La Provence à l’affiche

De l’identité Provençale, l’affiche a rapidement et magistralement fait sienne. Lorsque de grands noms comme Dellepiane ou Lelée mettent leur talent au service de la promotion et de la valorisation du patrimoine culturel de ce territoire, la Provence ne peut être que magnifiée.

Sans trahir la tradition, les affiches qui célèbrent les fêtes provençales et les différentes manifestations félibréennes initiées par Frédéric Mistral, exaltent les couleurs du midi, la beauté de l’Arlésienne et la richesse du patrimoine culturel.

L’affiche dépasse alors son statut de mémoire de la rue pour devenir témoin d’une histoire commune, celle d’un village, d’une ville, d’une identité.

Esprit de fêtes

L’affiche est en elle-même un événement et fait partie de la fête urbaine tout autant que la musique et la lumière. L’affiche attire, elle fait naître la curiosité à travers cette fenêtre ouverte sur le rêve. La fête y tient donc naturellement sa place.
Fêtes du quotidien, fêtes nationales, fêtes urbaines ou agricoles, l’affiche semble toujours annoncer les présages de moments de rencontre et de joie.

Les fêtes de quartiers tiennent une place importante dans tous les villages et particulièrement à Saint-Rémy-de-Provence. Les quartiers de la Trinité, des Jardins, des Antiques ou de la Galine, tous rivalisent d’attractivité que les affiches illustrent à merveille.

La Provence en fête

La diversité des affiches annonçant les fêtes taurines témoignent du succès de célèbres manades et de l’immense popularité de certains taureaux de courses camarguaises, médiatisés à l’égal de vedettes du Music-hall comme Le Sanglier ou Le Clairon.

Comme une floraison printanière, les affiches envahissent alors les murs aux temps venus des rencontres où liesse populaire rime avec enracinement de l’identité d’un territoire.

Le sport et ses rencontres amicales ou professionnelles s’affichent également. Les grandes messes nationales comme le Tour de France ou locales comme la course des Alpilles côtoient les annonces de match de boxe ou la confrontation de club de football.

Tout est fête et l’affiche pourtant si fragile devient l’un des seuls témoignages vivants et préservés de cette mémoire festive, vecteur d’unité sociale.

Art de la rue

Durant la seconde moitié du XIXe siècle, l’affiche s’affranchit des contraintes qui la cantonnaient à une diffusion limitée. Les procédés lithographiques puis chromolithographiques vont lui permettre d’acquérir ses lettres de noblesse. L’affiche n’aura ainsi de cesse d’attiser l’intérêt d’artistes, de créateurs et de collectionneurs. Cet engouement tient en grande partie au développement économique et urbain d’une société qui s’ouvre à la consommation de masse et dont l’affiche est une des actrices les plus visibles.

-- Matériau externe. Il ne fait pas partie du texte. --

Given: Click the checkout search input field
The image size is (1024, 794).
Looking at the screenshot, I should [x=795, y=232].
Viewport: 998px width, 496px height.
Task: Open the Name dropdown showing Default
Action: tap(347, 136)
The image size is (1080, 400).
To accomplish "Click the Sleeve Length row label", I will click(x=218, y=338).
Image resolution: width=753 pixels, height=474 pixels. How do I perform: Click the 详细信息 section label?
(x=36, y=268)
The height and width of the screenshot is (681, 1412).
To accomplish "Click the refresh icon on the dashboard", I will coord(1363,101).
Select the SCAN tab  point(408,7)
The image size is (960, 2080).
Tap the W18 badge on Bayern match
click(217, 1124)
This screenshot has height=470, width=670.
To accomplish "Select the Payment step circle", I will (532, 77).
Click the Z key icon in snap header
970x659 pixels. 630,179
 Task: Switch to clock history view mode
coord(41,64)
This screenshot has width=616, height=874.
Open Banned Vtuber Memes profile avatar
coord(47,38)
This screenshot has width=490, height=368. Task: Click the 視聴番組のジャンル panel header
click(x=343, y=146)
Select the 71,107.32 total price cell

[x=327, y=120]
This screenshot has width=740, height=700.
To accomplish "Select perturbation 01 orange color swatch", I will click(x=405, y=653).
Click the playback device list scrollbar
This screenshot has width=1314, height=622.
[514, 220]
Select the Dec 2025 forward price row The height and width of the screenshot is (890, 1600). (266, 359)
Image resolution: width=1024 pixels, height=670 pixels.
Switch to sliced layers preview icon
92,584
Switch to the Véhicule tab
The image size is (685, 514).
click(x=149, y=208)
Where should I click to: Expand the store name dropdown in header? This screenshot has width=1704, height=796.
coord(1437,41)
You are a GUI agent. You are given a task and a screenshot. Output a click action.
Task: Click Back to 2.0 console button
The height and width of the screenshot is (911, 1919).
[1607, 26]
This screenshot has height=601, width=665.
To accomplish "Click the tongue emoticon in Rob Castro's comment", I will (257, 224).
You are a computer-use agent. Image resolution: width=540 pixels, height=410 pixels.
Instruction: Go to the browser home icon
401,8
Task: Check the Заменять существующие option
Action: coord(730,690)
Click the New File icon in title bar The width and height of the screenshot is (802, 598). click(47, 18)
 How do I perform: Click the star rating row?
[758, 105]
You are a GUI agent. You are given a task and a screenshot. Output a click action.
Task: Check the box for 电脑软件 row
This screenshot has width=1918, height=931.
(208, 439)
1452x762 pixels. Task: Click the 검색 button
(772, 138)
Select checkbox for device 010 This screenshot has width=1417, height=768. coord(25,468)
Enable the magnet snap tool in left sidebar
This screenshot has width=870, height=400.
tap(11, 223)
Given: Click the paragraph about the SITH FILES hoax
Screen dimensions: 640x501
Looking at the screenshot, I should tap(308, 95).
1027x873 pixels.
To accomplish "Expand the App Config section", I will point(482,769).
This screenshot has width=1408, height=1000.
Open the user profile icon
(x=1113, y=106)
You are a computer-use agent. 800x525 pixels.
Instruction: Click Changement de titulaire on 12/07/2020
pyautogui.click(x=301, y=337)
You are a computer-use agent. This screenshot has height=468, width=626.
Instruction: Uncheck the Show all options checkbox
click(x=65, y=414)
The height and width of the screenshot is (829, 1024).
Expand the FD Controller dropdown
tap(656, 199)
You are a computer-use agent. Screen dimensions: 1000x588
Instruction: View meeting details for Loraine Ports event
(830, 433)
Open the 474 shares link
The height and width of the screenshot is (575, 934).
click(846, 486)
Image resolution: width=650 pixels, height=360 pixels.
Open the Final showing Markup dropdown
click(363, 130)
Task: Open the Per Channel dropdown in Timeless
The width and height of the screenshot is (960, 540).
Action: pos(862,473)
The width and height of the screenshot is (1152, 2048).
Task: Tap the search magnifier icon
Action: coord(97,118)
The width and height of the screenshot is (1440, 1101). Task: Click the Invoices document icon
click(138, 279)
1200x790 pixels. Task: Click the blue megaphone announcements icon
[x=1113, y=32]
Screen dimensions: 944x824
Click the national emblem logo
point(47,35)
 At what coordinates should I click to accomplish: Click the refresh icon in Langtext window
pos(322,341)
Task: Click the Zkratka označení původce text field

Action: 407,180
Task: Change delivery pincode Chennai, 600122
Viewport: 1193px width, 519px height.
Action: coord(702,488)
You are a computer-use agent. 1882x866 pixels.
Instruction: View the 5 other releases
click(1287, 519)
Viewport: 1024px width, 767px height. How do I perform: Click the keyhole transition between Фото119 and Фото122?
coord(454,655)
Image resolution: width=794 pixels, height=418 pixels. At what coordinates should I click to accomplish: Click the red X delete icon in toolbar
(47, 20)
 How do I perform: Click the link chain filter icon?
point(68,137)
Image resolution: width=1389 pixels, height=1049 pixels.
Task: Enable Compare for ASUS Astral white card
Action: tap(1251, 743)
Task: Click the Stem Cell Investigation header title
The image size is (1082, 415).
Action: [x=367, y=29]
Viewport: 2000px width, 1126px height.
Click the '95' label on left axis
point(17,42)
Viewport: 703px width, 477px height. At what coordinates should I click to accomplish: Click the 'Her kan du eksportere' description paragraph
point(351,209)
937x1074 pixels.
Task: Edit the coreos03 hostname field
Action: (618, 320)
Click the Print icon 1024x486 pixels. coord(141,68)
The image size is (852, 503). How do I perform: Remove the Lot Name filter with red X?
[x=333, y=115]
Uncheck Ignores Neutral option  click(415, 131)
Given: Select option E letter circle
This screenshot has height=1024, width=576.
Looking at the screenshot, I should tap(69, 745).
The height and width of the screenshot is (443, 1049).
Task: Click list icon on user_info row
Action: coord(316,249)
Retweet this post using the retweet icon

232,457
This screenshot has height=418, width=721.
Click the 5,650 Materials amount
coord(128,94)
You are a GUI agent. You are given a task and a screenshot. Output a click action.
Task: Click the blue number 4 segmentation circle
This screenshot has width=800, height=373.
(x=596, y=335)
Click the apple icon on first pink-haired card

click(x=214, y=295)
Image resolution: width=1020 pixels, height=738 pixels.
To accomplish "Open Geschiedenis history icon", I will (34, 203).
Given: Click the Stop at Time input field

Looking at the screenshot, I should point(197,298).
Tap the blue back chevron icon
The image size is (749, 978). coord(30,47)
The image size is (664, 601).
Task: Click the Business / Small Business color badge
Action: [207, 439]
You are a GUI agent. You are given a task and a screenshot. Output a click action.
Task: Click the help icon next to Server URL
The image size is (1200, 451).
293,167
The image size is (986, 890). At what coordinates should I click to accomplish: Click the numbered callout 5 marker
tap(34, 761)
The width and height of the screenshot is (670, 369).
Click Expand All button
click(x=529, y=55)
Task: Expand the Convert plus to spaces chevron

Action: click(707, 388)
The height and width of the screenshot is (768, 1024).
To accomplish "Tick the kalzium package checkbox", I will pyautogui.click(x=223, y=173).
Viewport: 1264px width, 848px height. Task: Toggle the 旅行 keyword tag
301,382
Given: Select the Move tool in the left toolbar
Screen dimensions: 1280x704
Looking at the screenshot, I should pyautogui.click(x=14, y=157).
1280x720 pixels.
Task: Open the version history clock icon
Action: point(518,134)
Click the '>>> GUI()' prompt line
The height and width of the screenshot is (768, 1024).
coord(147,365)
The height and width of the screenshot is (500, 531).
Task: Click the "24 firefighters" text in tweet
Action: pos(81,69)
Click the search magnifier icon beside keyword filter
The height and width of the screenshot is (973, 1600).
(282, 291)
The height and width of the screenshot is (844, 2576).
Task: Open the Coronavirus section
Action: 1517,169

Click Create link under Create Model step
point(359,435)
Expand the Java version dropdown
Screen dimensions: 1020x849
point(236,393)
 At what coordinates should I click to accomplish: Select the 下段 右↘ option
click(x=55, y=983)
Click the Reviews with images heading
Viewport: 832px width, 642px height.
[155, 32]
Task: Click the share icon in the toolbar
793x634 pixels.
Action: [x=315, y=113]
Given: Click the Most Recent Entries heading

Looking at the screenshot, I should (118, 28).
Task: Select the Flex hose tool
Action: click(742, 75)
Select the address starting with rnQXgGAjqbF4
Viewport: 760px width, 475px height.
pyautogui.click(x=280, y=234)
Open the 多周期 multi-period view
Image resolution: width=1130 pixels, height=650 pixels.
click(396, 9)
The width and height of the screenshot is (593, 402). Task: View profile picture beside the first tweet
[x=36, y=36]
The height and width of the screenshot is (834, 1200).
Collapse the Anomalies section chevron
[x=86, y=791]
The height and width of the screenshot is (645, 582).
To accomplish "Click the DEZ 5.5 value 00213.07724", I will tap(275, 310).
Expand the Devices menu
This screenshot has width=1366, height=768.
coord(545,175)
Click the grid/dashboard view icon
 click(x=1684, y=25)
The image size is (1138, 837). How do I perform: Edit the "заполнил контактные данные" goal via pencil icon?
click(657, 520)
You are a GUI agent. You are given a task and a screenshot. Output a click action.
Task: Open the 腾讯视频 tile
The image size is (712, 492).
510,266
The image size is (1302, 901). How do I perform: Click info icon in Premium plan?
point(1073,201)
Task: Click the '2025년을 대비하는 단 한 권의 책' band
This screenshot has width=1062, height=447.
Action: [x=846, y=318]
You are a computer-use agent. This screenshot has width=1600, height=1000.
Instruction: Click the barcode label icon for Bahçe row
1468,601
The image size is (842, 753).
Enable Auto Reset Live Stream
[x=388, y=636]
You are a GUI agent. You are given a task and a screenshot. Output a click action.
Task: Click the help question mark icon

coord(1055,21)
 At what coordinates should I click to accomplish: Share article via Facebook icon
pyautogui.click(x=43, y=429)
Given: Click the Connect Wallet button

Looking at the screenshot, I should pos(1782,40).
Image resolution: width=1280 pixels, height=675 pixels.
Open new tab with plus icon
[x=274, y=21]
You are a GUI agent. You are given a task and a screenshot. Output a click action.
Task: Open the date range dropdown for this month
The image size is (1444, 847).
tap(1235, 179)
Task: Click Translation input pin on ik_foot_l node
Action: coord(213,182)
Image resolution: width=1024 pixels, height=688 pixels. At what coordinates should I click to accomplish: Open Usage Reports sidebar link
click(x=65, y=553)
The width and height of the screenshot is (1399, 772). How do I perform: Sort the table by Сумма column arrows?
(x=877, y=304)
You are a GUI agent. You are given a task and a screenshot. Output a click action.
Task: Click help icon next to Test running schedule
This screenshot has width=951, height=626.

Art de la rue, l’affiche n’est pas la simple déclinaison d’un art pictural en quête de support nouveau, mais un art à part entière distinct de tout autre.

Grâce à l’intervention d’artistes précurseurs, la voie d’une nouvelle expression artistique apparaît. Des artistes de renom comme Toulouse-Lautrec, Mucha mais aussi Bonnard vont se faire les plus ardents défenseurs de cet art. Ainsi, peintres académistes tout autant que symbolistes, illustrateurs et chantres de l’Art Nouveau, acteurs du cubisme et de la modernité, tous vont contribuer à la richesse de cette promenade artistique quotidienne qui nous est offerte.

Mémoire de la rue, les affiches deviennent les oeuvres d’un musée à ciel ouvert où les passants découvrent sans en prendre réellement conscience, des œuvres de Manet, Vuillard, Valotton, Lelée, Colin, Picasso ou Cocteau mais aussi Bezondes, Buffet et Brayer. L’affiche au langage artistique foisonnant s’avère ainsi accessible au plus grand nombre, « populaire et aristocratique » comme la définissait le célèbre affichiste Raymond Savignac.